There are two common answers to this from hardware teams. The first is to fall back to a main application processor to implement these custom operations. If the accelerator is across a system bus from the main CPU this can involve a lot of latency as the two processors have to communicate and synchronize with each other. This latency can easily cancel out any speed advantages from using the accelerator in the first place. Alternatively, the team may direct users towards using ‘blessed’ models that will run entirely on the accelerator, avoiding any of the tricky custom operations. This can work for some cases, but the majority of the product teams I work with are struggling to train their models to the accuracy they require for their application, so they’re usually using custom approaches to achieve the results they need. This makes asking them to switch to a new model and figure out how to achieve similar results within tighter constraints a big ask.

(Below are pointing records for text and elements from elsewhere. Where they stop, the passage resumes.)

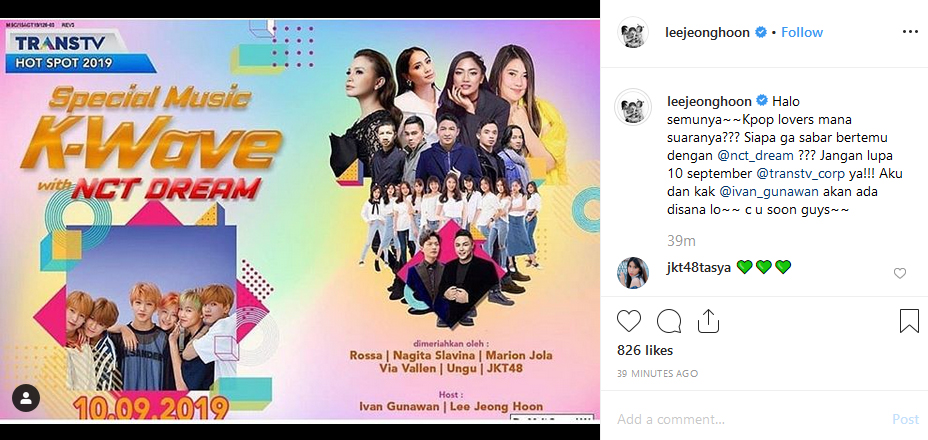Focus the Add a comment field
This screenshot has height=440, width=928.
(749, 419)
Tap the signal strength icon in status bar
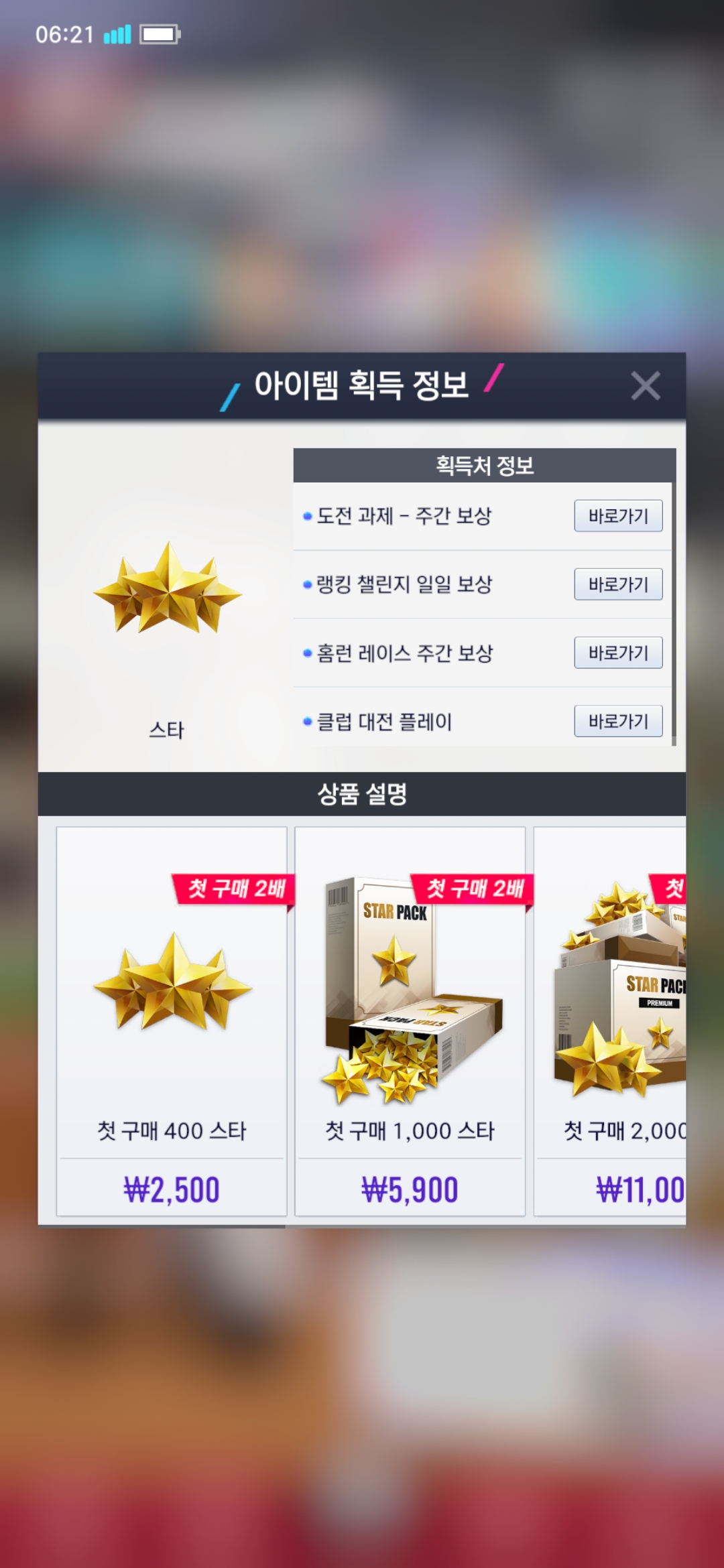The height and width of the screenshot is (1568, 724). tap(117, 34)
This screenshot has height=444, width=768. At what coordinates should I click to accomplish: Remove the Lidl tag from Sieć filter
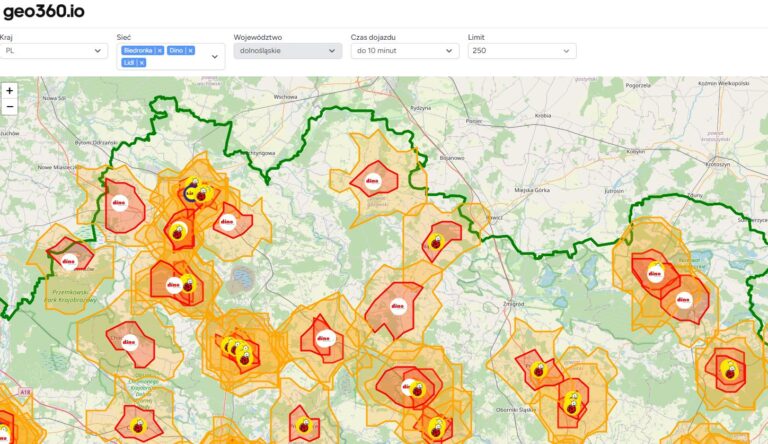pos(141,63)
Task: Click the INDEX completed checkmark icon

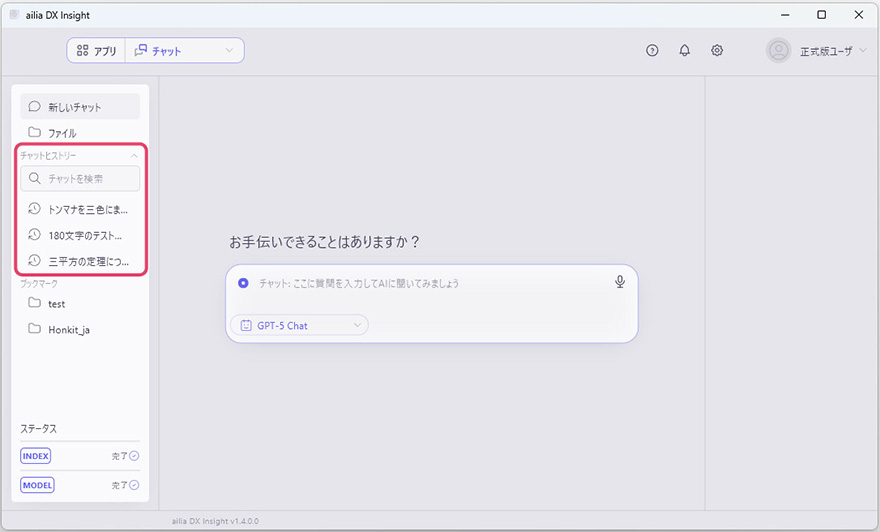Action: (134, 456)
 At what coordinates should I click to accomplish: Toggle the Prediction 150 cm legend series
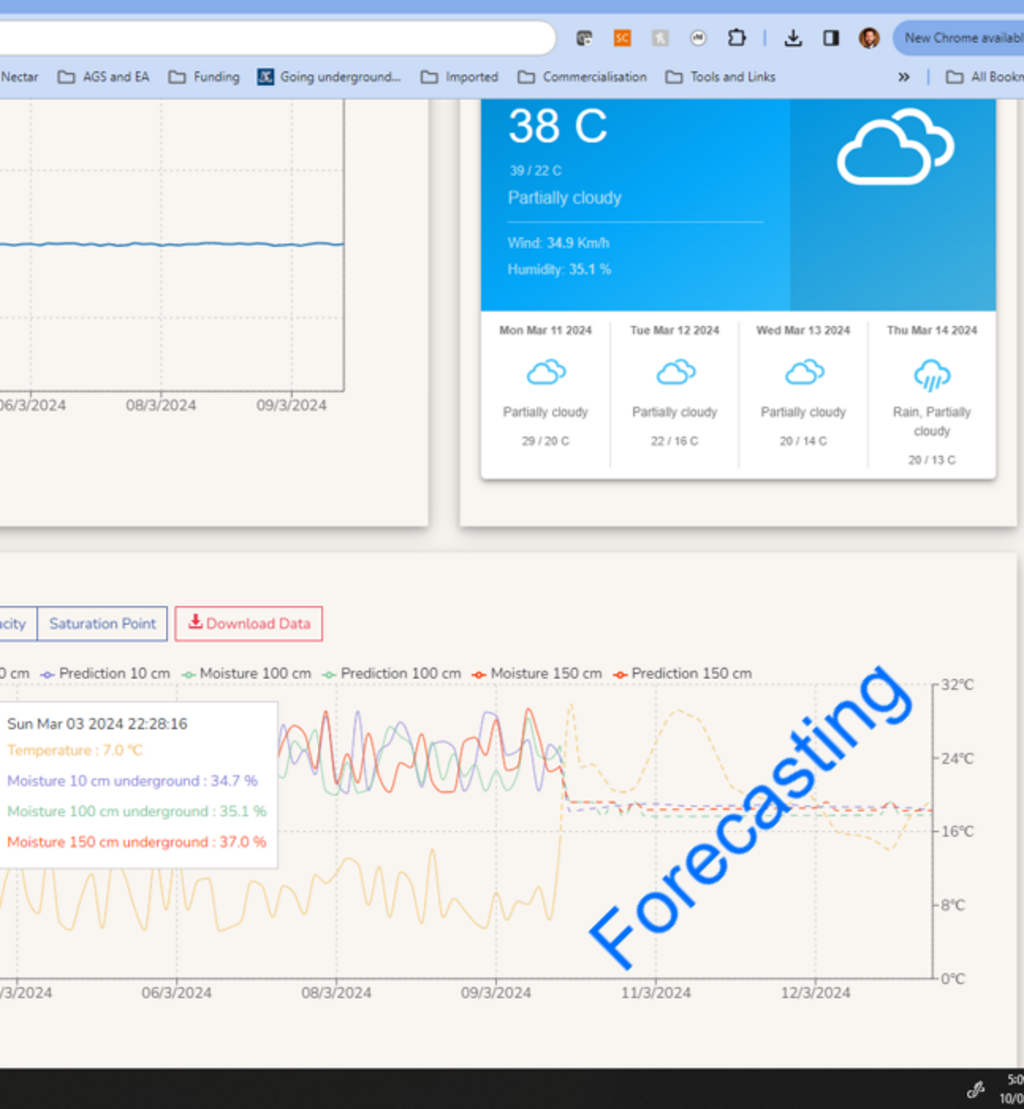tap(682, 674)
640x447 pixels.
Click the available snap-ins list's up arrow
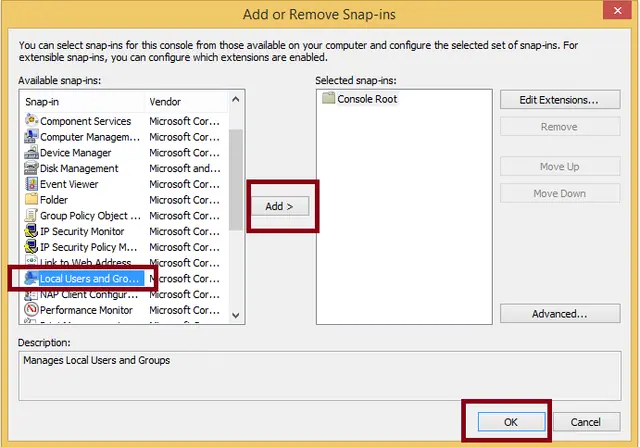click(236, 100)
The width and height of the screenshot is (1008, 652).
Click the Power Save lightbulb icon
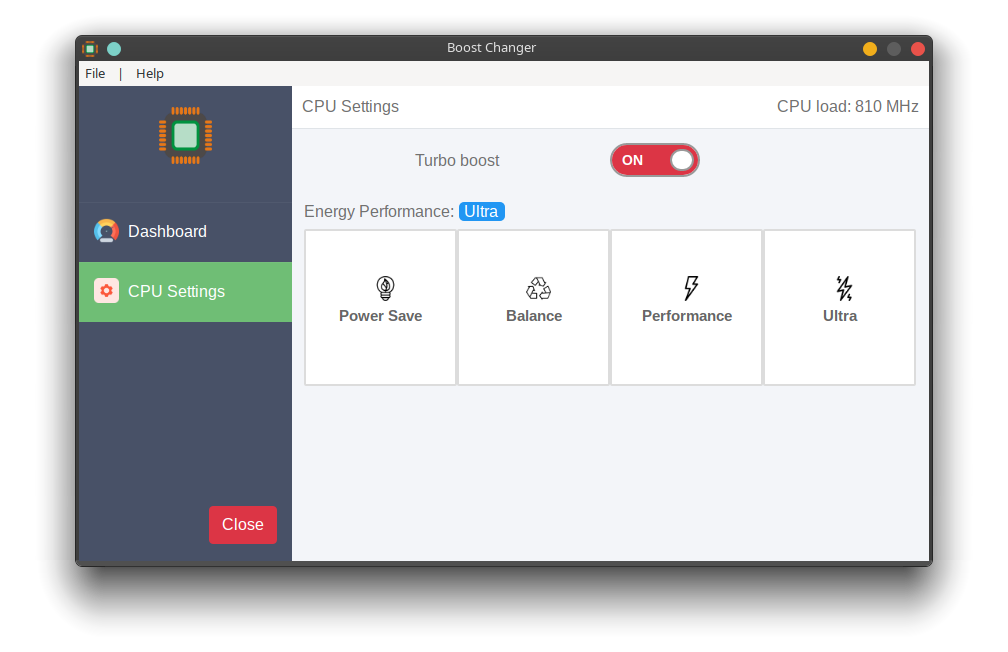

This is a big problem for accelerator adoption in practice. What I’m hoping is that future accelerators will offer some kind of general compute capability so that arbitrary C++ custom operations can be easily ported and run on them. The work we’re doing on dependency-free reference implementations in TensorFlow Lite is initially aimed at microcontrollers and embedded systems, but I’m hoping it will eventually be useful for porting ops to devices like accelerators too. The nice thing is that these custom operations almost always involve much less compute than the core accelerated ops, so you don’t need a fast way of running general purpose code, just an escape valve that avoids the latency hit of delegating to the main application processor.
To illustrate the issue, I tried to estimate the number of operations in core TensorFlow using the following command from inside the source folder:
grep -Ir 'REGISTER_OP("' tensorflow/core | grep -vE '(test)|(contrib)' | wc -l
This gives me a rough estimate of 1,202 operations in TensorFlow. Some of these are internal details, or only used for debugging, but in my experience you need to be prepared to deal with many hundreds of different ops if you’re accepting models from authors. I don’t expect this problem to get any easier, since researchers seem to be creating new and improved operations faster than accelerators can support the ones that are already there!
The exciting news is that we’re all in a great position to see improvements we make in our systems translate very quickly into better experiences for our users. The work we’re doing has the potential to have a lot of impact on people’s lives, and I think we have the right tools to make fast progress. What it will require is a lot of cooperation between the hardware and software communities, with rapid iteration and sharing of requirements because this is such a new area, so I’m looking forward to continuing to share my experiences, and hearing from hardware experts about ways we can move forward together.